Martin Luther’s epiphany was based on Paul’s Letter to the Ephesians about being saved by grace and not works so I guess I should not have been surprised to see Paul not Jesus to be the center of that congregation’s beliefs. It was not until I started seriously studying the words of Jesus that I came to fully realize that Jesus must be the total focus.

When I started out blogging here more than four years ago I promptly got a comment from someone rather high up in the Lutheran church. He chastised me saying all the words in the Bible are from God so none are more important than any others. This statement amazed me because it said that Jesus’ words were no more important than any others in the Bible. Of course I have come, after years of serious study, to totally renounce that man-made belief.

When I came across the words below in a book entitled “A New Kind of Christianity: Ten Questions That Are Transforming the Faith” by Brian McLaren who is a Protestant clergy and author, they verified what I already knew:

Like a lot of Protestants, for many years I “knew” what the gospel was. I “knew” that the gospel was the message of “justification by grace through faith,” distorted or forgotten by those pesky Catholics, but rediscovered by our hero Martin Luther through a reading of our even greater hero Paul, especially his magnum opus, the Letter to the Romans. If Catholics were called “Roman Catholics” because of their headquarters in Rome, we could have been called “Romans Protestants,” because Paul’s Roman letter served as our theological headquarters……
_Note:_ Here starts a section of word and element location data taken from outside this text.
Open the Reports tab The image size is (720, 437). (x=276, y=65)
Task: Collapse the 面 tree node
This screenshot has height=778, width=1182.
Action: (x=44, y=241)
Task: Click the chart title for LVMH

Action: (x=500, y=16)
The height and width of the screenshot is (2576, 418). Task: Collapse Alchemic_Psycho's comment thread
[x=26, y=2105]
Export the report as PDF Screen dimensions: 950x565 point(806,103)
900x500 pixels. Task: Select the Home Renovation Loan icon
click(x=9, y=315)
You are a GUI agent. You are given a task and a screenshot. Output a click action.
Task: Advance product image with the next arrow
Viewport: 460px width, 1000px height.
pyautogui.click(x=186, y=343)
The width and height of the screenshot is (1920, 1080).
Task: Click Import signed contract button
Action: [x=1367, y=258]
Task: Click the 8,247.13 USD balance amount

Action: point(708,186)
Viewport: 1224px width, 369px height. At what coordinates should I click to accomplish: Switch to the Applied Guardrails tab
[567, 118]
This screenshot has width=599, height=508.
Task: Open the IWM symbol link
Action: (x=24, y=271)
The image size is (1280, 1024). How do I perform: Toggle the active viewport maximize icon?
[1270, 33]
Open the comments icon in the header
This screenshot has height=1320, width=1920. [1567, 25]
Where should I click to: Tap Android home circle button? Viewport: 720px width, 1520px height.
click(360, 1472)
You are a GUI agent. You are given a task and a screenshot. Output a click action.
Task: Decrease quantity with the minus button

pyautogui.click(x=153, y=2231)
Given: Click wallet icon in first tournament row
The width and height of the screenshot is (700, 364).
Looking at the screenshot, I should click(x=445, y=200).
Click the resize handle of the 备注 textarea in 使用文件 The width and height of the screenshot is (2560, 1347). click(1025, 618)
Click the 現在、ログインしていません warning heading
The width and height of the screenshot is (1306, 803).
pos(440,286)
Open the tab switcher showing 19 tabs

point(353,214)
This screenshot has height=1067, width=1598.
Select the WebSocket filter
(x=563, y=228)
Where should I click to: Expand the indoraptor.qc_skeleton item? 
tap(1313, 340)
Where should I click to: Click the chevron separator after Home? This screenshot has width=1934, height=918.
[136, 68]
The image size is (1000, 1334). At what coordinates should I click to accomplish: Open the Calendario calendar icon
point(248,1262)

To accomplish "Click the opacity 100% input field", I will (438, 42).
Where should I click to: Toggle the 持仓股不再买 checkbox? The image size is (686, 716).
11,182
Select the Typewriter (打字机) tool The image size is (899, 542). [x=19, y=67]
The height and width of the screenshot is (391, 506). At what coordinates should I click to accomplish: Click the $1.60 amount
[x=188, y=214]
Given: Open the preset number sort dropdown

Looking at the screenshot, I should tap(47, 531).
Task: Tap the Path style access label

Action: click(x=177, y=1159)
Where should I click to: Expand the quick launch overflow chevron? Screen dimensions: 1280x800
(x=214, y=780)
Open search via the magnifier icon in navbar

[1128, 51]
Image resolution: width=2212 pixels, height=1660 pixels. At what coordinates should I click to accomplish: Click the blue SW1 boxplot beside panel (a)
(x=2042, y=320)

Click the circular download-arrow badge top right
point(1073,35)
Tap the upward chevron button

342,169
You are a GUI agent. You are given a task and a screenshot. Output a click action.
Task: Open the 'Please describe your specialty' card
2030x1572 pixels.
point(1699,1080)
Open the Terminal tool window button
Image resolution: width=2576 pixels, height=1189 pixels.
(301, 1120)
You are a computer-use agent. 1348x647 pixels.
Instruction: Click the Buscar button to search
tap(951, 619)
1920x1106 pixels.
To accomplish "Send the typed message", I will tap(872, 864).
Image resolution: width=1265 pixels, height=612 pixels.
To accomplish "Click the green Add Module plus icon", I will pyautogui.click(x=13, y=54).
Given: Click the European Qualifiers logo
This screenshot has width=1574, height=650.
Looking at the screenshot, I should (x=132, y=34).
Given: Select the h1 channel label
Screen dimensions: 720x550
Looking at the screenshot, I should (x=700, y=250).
He then asked me how I would define the gospel, and I answered as any good Romans Protestant would, quoting Romans. He followed up with this simple but annoying rhetorical question: “You’re quoting Paul. Shouldn’t you let Jesus define the gospel?” When I gave him a quizzical look, he asked, “What was the gospel according to Jesus?” A little humiliated, I mumbled something akin to “You tell me,” and he replied, “For Jesus, the gospel was very clear: The kingdom of God is at hand. That’s the gospel according to Jesus. Right?” I again mumbled something, maybe “I guess so.” Seeing my lack of conviction, he added, “Shouldn’t you read Paul in light of Jesus, instead of reading Jesus in light of Paul?”

Today I firmly believe that to be a follower of Jesus Christ we most put our almost total focus on his words. At best we should use the other authors as reinforcement of Jesus not a replacement for him as I see in many congregations today.